YOUR OBJECTIVE:
Find the number of lines containing the string "agent" in the data. Answer with the number by itself.

RECORDS SHOWN:
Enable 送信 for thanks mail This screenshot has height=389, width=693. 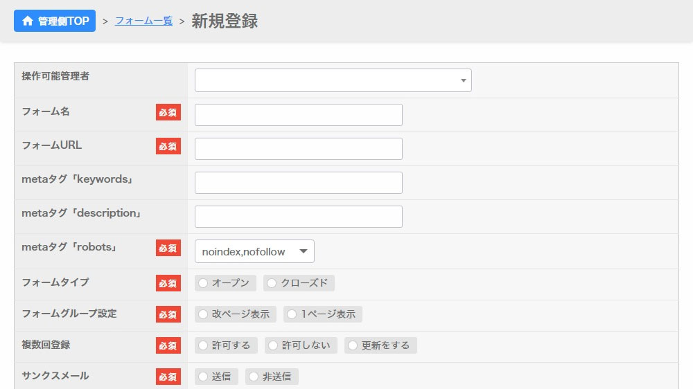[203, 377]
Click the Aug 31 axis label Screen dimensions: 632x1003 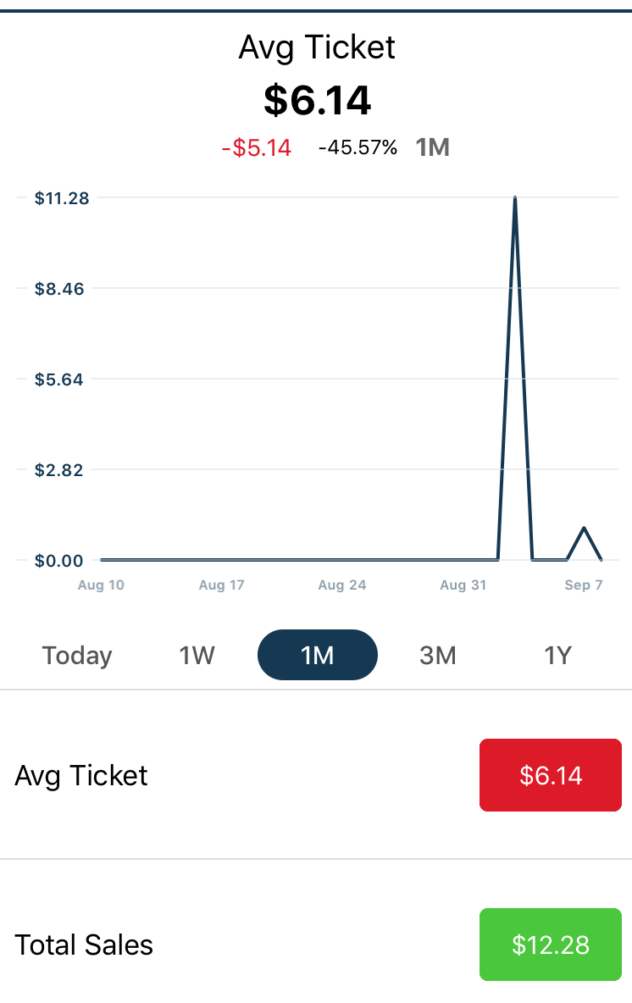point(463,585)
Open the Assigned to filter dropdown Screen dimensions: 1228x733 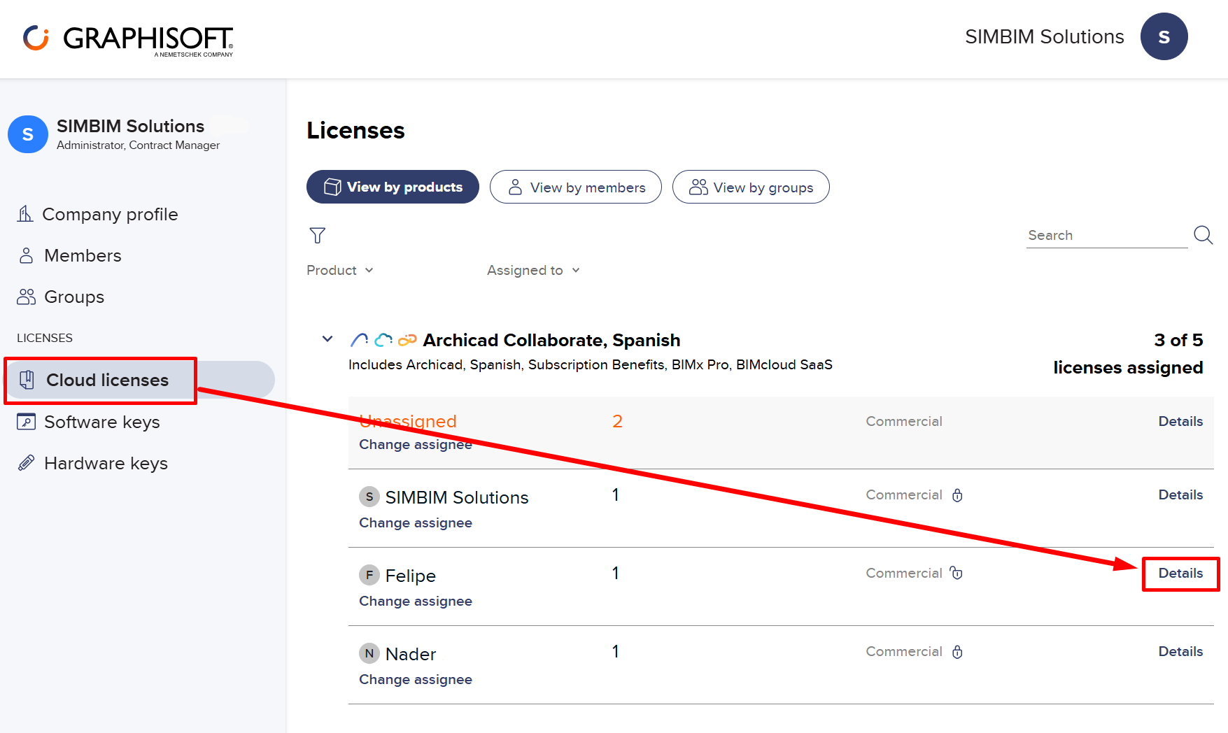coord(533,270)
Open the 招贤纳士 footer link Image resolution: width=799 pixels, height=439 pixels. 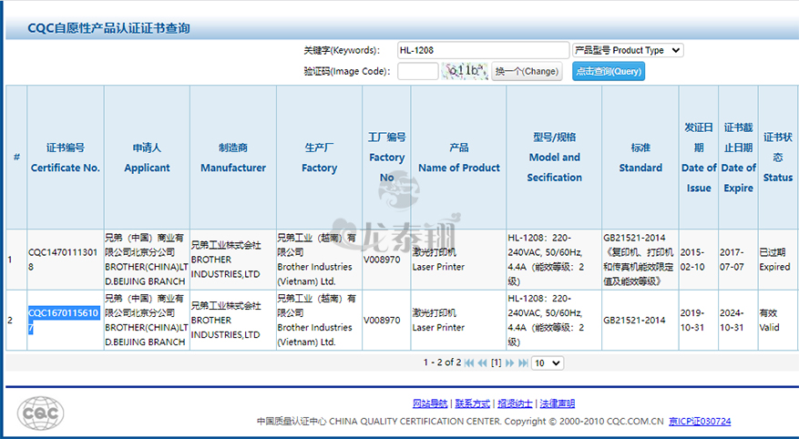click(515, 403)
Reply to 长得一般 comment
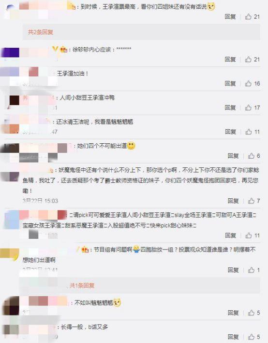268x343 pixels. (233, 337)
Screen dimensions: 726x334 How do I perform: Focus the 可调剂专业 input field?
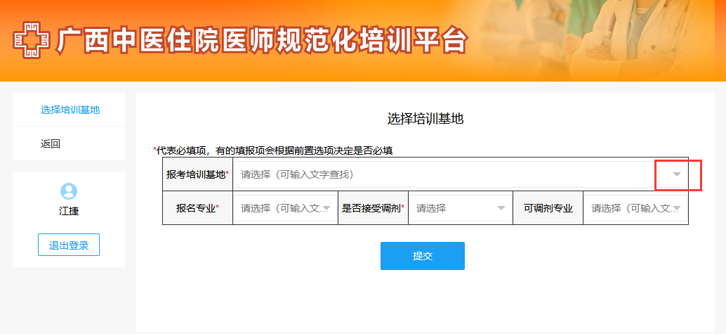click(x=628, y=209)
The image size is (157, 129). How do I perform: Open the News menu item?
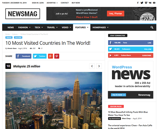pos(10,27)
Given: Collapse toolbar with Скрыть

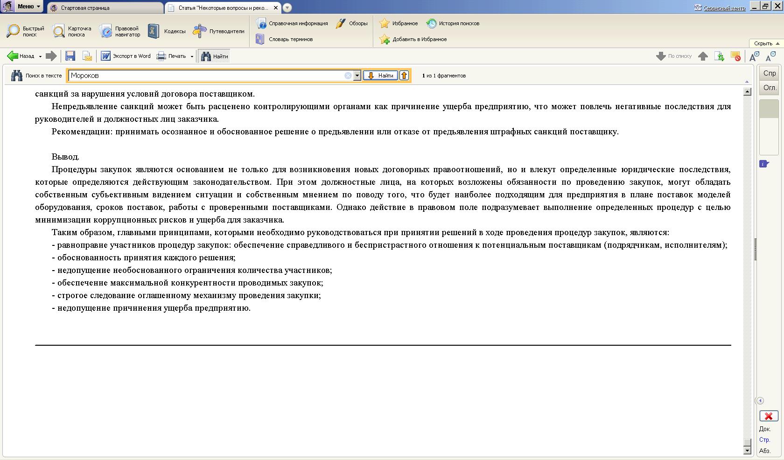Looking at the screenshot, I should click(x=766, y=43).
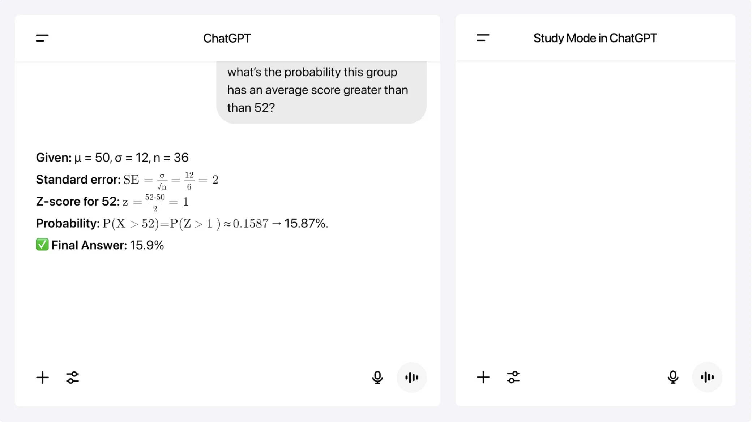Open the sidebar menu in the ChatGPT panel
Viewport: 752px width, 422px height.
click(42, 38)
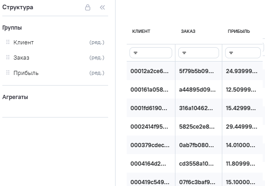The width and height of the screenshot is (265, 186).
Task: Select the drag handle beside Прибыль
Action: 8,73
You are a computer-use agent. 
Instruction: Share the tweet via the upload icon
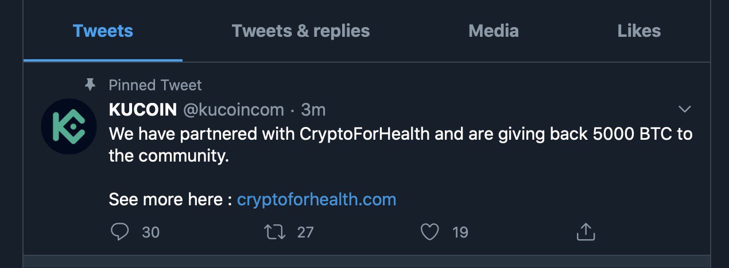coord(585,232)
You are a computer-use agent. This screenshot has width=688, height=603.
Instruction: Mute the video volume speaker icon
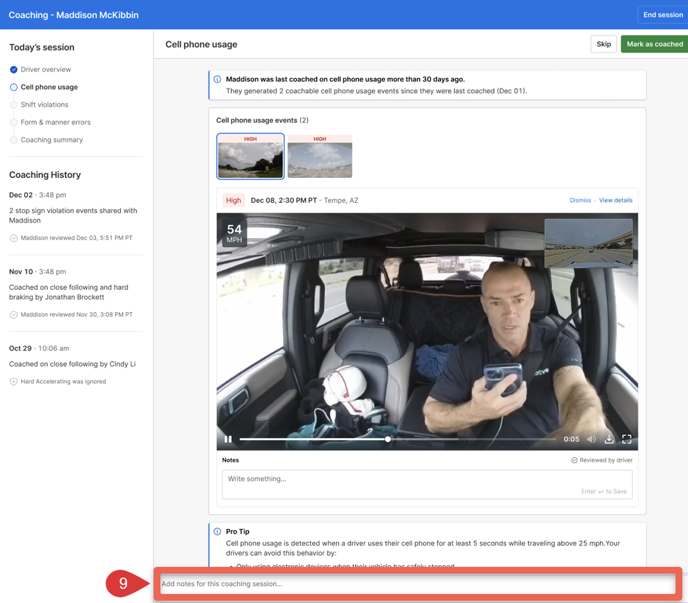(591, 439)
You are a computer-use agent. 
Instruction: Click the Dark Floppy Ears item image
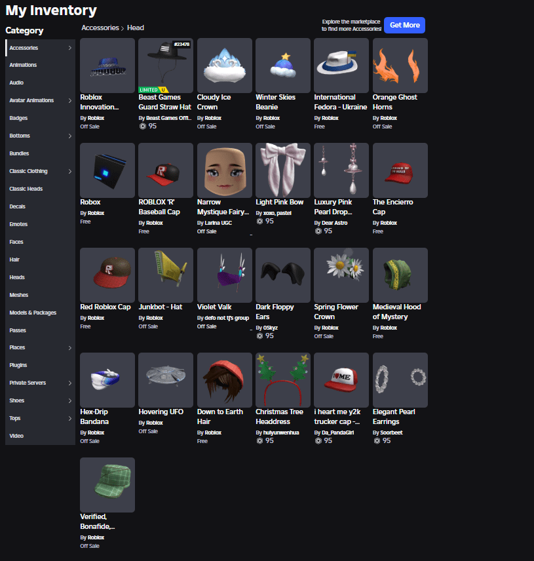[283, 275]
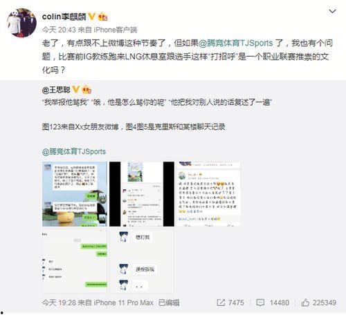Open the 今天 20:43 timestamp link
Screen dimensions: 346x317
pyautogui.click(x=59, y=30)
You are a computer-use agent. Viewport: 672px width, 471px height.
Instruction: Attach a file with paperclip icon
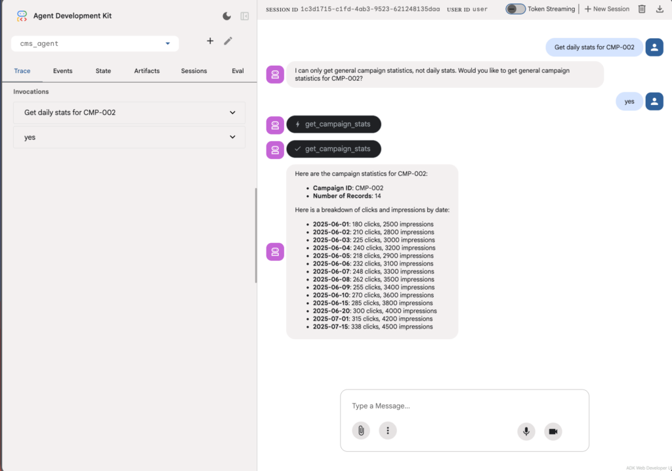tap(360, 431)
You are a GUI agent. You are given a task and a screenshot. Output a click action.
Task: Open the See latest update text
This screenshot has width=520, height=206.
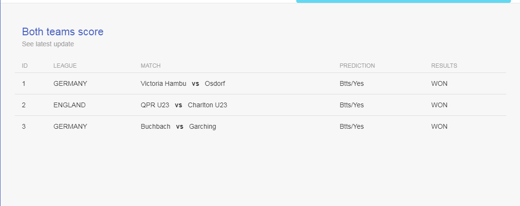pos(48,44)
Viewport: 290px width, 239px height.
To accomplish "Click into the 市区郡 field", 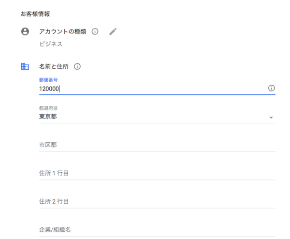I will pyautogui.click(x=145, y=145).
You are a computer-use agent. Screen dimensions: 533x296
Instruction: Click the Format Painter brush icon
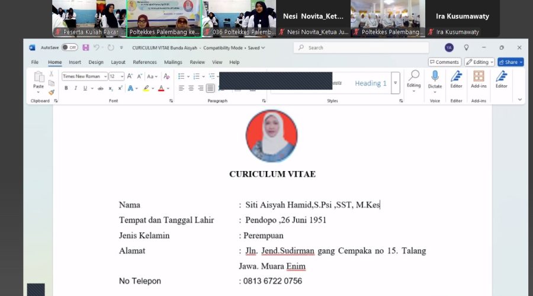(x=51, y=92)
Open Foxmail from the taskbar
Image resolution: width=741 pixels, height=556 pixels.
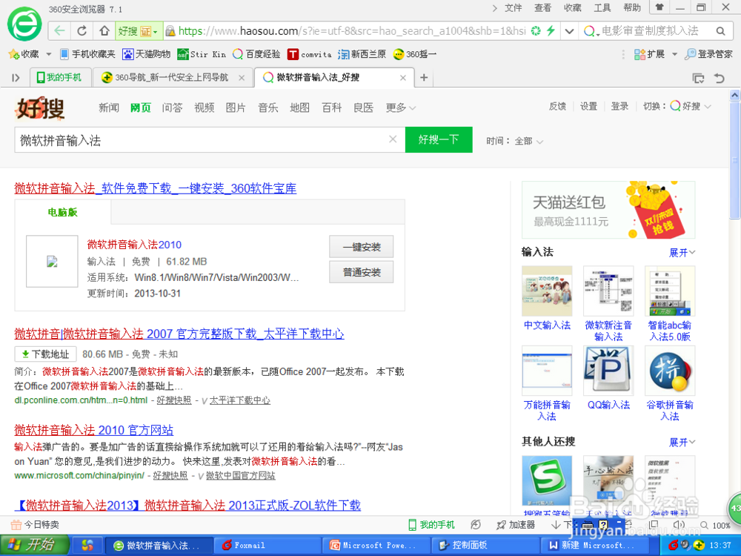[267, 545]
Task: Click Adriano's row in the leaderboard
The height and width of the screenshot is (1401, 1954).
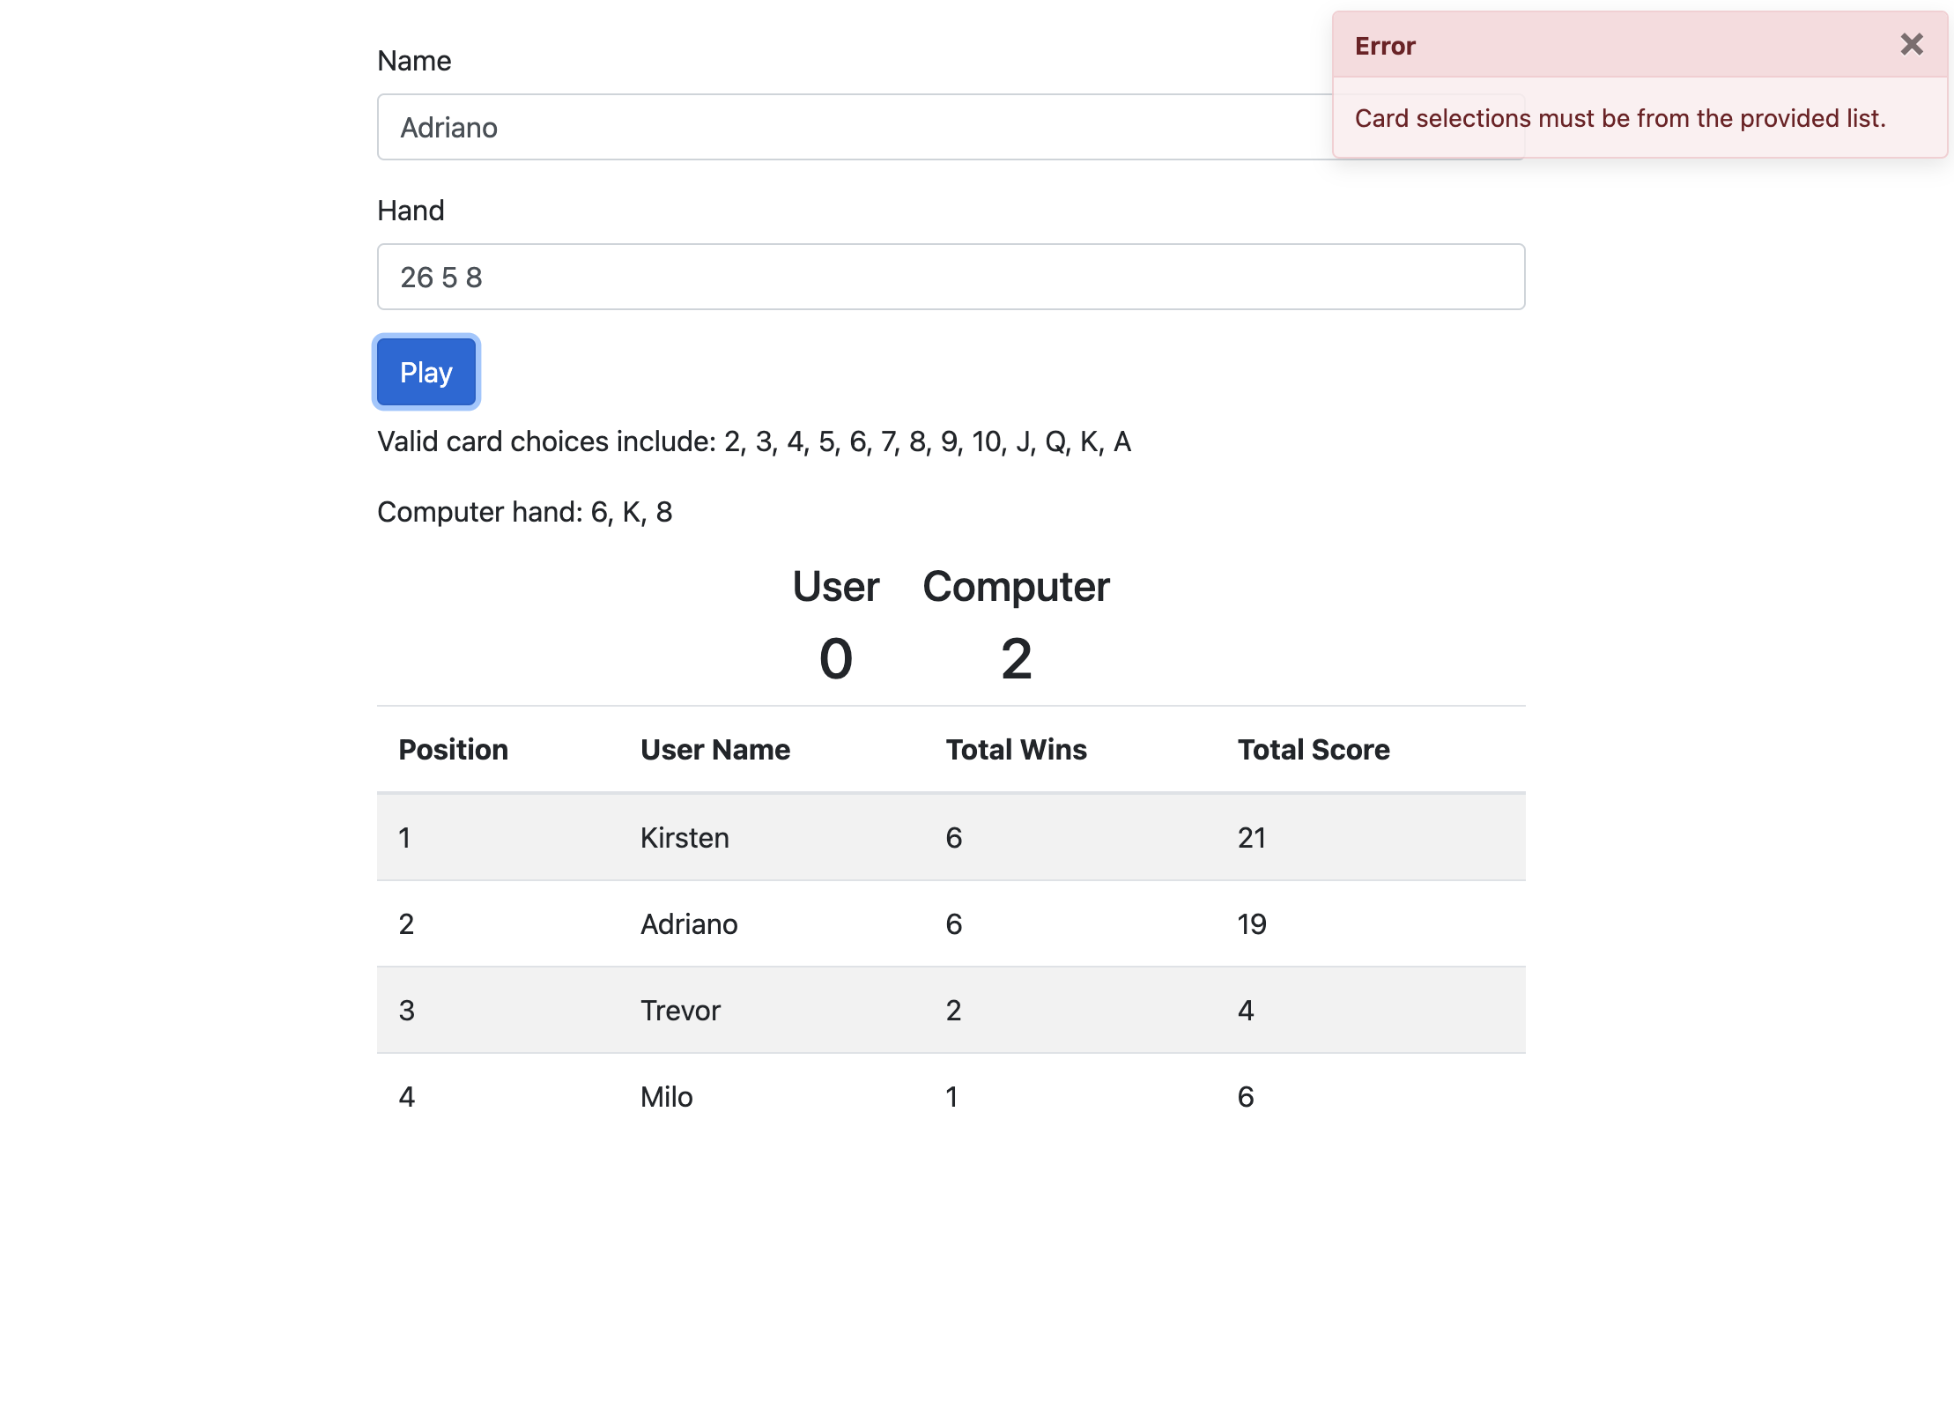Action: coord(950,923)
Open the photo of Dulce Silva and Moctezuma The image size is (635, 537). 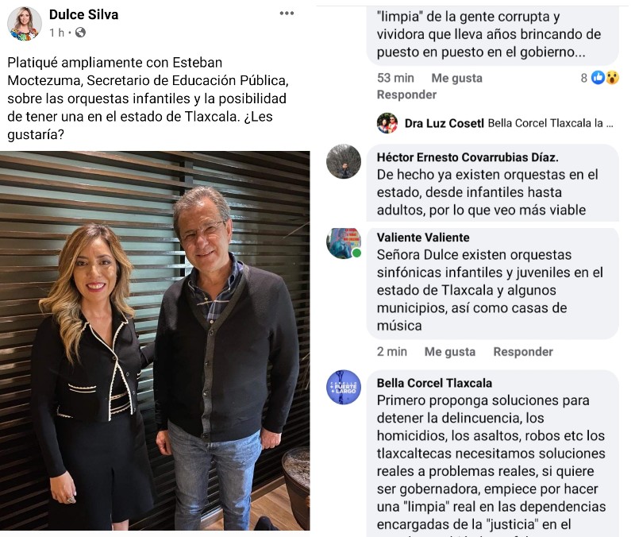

WRITTEN REPLY:
6